━━━ TEKS BACAAN

Pergeseran lanskap politik pada Pemilu 2024 mendorong pergeseran minat pemilih terhadap isu-isu politik dan karakteristik kepemimpinan yang diharapkan. Jika selama ini jargon merakyat dan sederhana kerap mewarnai ruang-ruang kampanye, tampaknya generasi muda memiliki diskursus yang berbeda dengan generasi sebelumnya.
Survei yang dilakukan oleh Centre for Strategic and International Studies (CSIS) pada sekitar 1.200 responden yang tersebar di 34 provinsi di Indonesia ini menunjukkan adanya harapan pemilih muda terhadap karakteristik pemimpin jujur dan antikorupsi.
Jujur dan antikorupsi dapat diasumsikan sebagai karakteristik kepemimpinan yang terukur dan dapat dievaluasi melalui indikator-indikator ketercapaian. Berbeda dengan karakter merakyat dan sederhana yang lebih bersifat abstrak dan sulit untuk diketahui ukuran ketercapaiannya.

━━━━━━
━━━ CATATAN TERSEDIA

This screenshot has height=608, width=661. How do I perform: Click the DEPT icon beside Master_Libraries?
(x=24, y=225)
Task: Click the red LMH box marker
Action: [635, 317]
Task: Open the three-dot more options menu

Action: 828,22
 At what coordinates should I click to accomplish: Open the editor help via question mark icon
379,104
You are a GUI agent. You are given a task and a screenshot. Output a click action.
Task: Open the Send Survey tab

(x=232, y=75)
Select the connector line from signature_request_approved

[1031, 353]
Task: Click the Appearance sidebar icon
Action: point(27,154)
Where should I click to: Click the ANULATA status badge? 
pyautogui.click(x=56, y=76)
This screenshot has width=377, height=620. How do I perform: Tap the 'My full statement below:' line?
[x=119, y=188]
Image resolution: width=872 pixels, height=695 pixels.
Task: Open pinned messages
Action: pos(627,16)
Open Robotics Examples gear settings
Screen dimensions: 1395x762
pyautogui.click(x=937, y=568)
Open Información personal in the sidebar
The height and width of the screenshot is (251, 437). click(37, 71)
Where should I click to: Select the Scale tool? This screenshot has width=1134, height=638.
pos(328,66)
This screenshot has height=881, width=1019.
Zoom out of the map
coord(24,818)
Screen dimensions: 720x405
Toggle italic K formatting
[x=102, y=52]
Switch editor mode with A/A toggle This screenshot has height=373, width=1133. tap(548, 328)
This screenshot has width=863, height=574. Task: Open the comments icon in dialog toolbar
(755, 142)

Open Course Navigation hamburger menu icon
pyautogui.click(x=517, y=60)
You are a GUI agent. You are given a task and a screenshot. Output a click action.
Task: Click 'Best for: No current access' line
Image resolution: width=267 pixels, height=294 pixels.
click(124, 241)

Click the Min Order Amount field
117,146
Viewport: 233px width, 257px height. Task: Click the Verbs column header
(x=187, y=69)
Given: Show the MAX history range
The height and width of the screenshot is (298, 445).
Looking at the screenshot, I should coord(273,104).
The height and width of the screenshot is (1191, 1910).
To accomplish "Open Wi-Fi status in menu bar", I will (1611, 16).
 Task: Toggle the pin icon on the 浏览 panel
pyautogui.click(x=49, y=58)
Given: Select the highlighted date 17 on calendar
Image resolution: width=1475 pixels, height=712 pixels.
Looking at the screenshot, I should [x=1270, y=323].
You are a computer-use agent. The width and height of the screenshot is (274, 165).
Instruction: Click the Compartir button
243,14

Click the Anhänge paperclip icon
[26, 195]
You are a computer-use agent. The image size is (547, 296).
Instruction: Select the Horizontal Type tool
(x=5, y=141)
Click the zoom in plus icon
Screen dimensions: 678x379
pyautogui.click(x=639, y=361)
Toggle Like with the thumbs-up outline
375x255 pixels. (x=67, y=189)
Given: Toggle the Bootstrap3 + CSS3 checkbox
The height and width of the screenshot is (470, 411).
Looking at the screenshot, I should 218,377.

━━━━━━

- BAGIAN LATIHAN -
**A.** Salin bagian teks tentang pemilih muda di atas, mulai dari "Survei yang dilakukan" sampai dengan "jujur dan antikorupsi.".
**B.** Jawab pertanyaan berikut berdasarkan teks tentang pemilih muda di atas.
(i) Berapa kira-kira jumlah responden survei CSIS?
(ii) Responden survei itu tersebar di berapa provinsi?
(iii) Karakter kepemimpinan apa yang disebut lebih bersifat abstrak?

- JAWABAN LATIHAN -
**A.**
Survei yang dilakukan oleh Centre for Strategic and International Studies (CSIS) pada sekitar 1.200 responden yang tersebar di 34 provinsi di Indonesia ini menunjukkan adanya harapan pemilih muda terhadap karakteristik pemimpin jujur dan antikorupsi.

**B.**
(i) Sekitar 1.200 responden.
(ii) 34 provinsi.
(iii) Merakyat dan sederhana.